Last week during a morning Mass I was pleased to see Bishop Kevin Boland, who is emeritus bishop of Savannah. Boland was one of the many priests who came from Ireland to Georgia as missionaries in the late 1950’s through the early 1970’s. Bishop Boland taught briefly as St. John Vianney Seminary, which I attended beginning in 1965, and later was appointed Bishop of Savannah, quite an achievement for this talented Irish immigrant.
His homily at Mass was inspired by Luke 9:57-62, where Jesus asks a couple of men to “Follow me”, to which each responds with a plea, one to first bury his father, and the other wanting to say good bye to his family. Seems reasonable, yet Jesus will have none of this, and says “No one who puts a hand to the plow and looks back is fit for service in the kingdom of heaven”.
Boland recalled his first year at All Hallows Seminary in Dublin, where the President of the school reminded the new students that the front door was always open to leave, but while at the seminary each was to put his hand on the plow.
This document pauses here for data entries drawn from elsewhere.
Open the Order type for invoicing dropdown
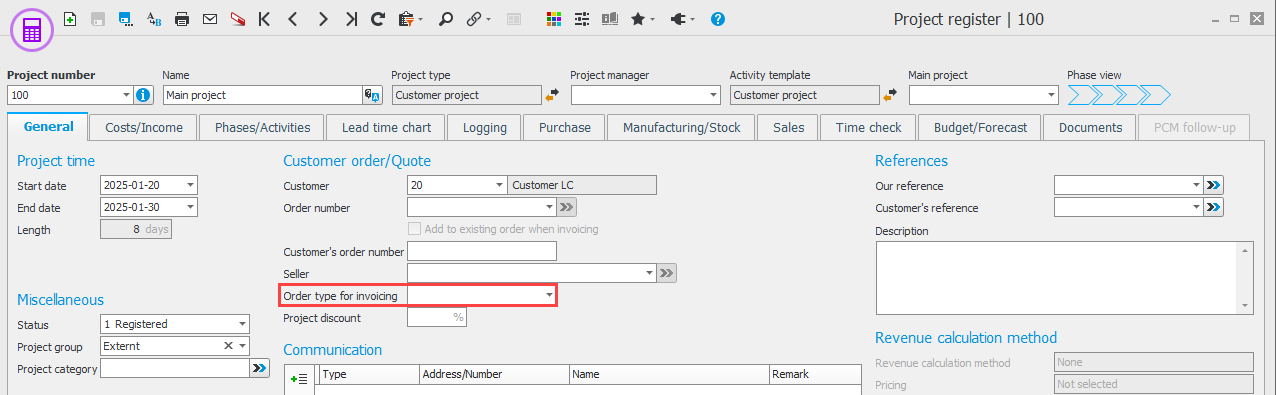This screenshot has width=1276, height=395. (x=549, y=296)
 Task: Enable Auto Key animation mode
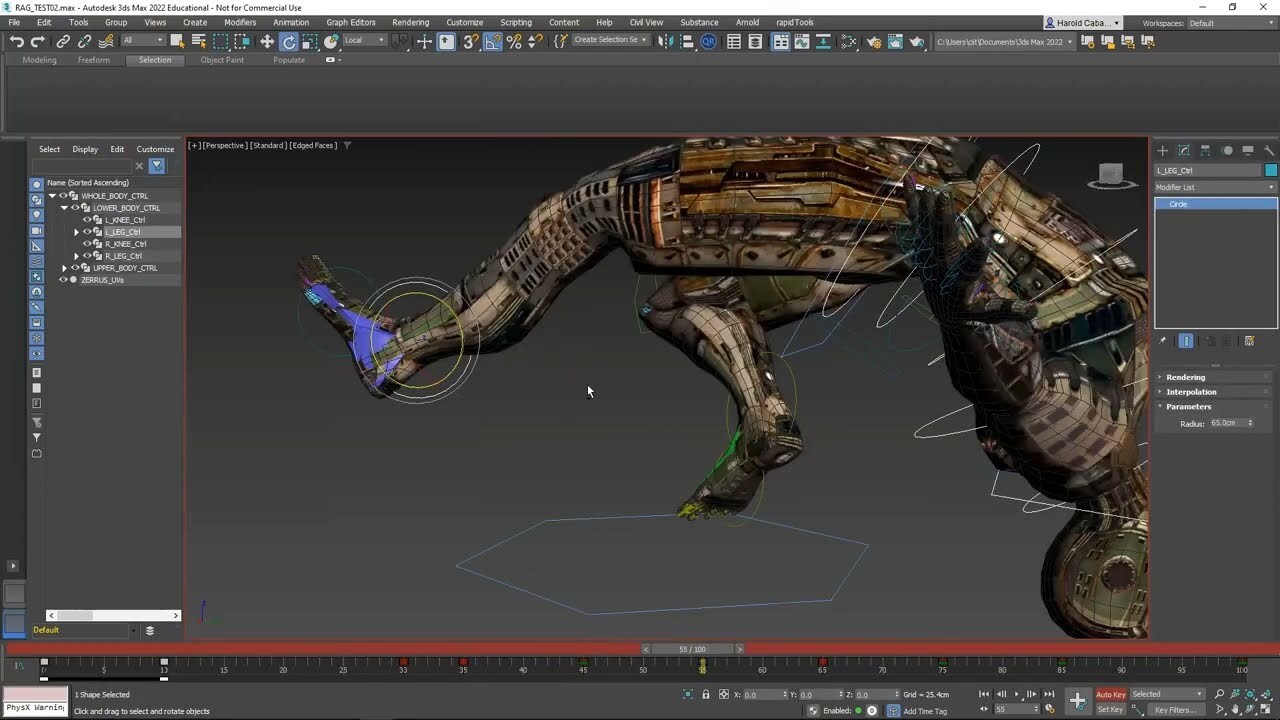1110,694

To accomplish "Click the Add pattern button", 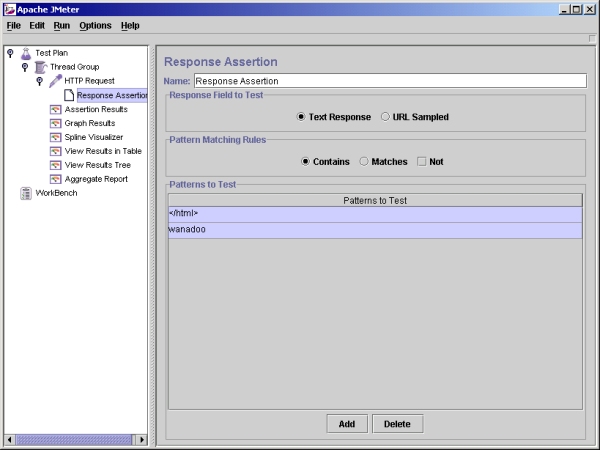I will pos(347,424).
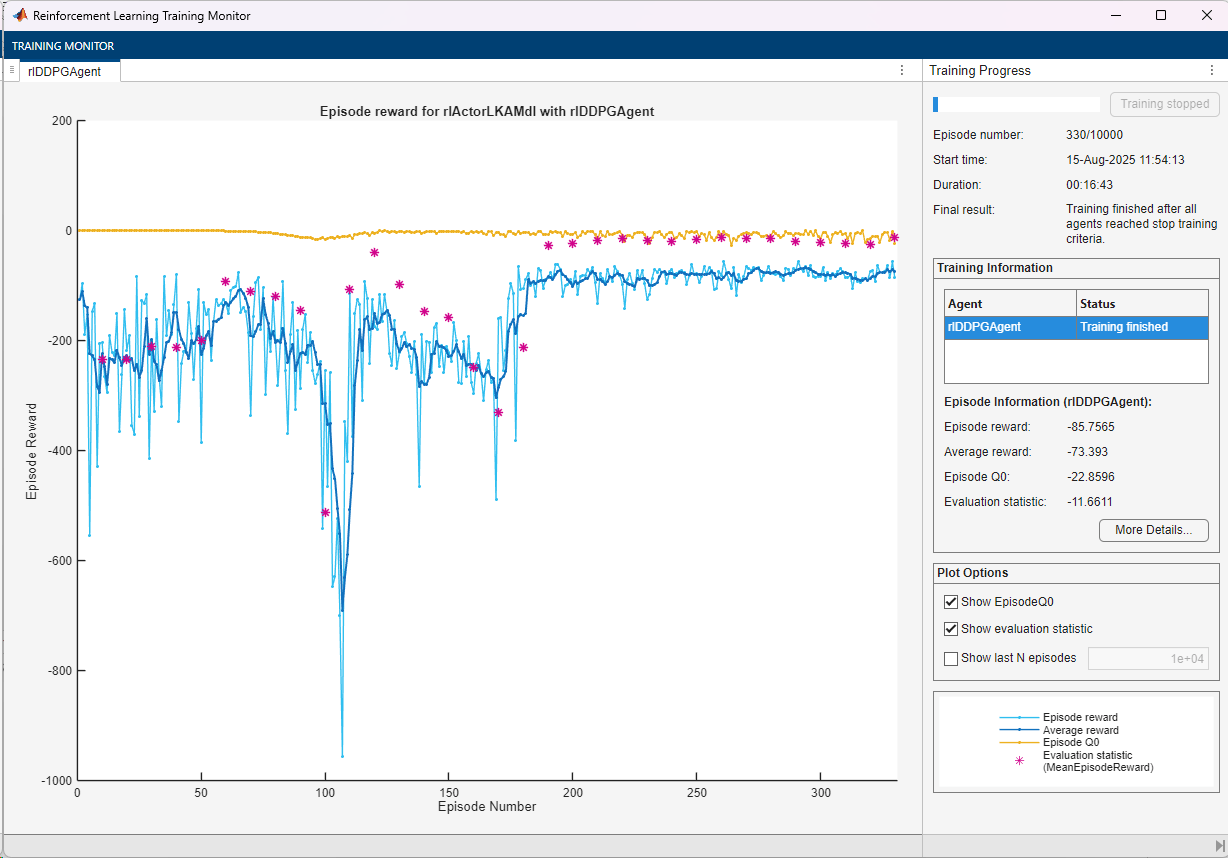The width and height of the screenshot is (1228, 858).
Task: Switch to the rlDDPGAgent document tab
Action: click(64, 71)
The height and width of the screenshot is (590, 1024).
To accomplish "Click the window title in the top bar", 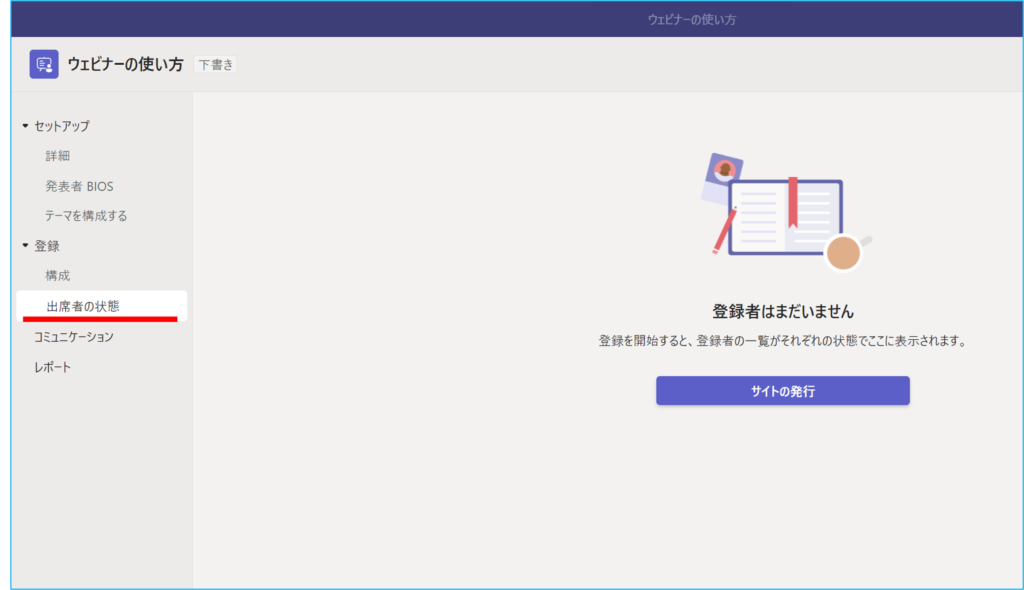I will [x=699, y=19].
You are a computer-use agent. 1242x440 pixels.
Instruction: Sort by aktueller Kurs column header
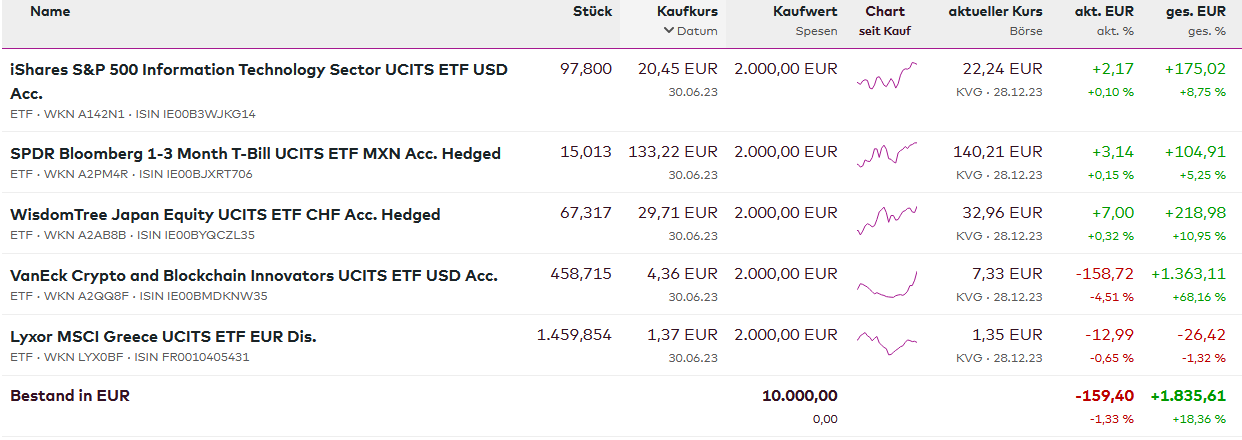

Having some familiarity with farming, Boland explained that the farmer who looks back while having his hands on the plow was liable to go crooked, causing the furrow to be out of alignment, and perhaps ruining the other furrows.
I am also reminded of Peter in Matthew 14:22-33, where Peter sees Jesus walking on the lake and climbs out of the boat to greet him. All is good for a second, until Peter takes his gaze off Jesus, distracted by the wind, and he begins to sink.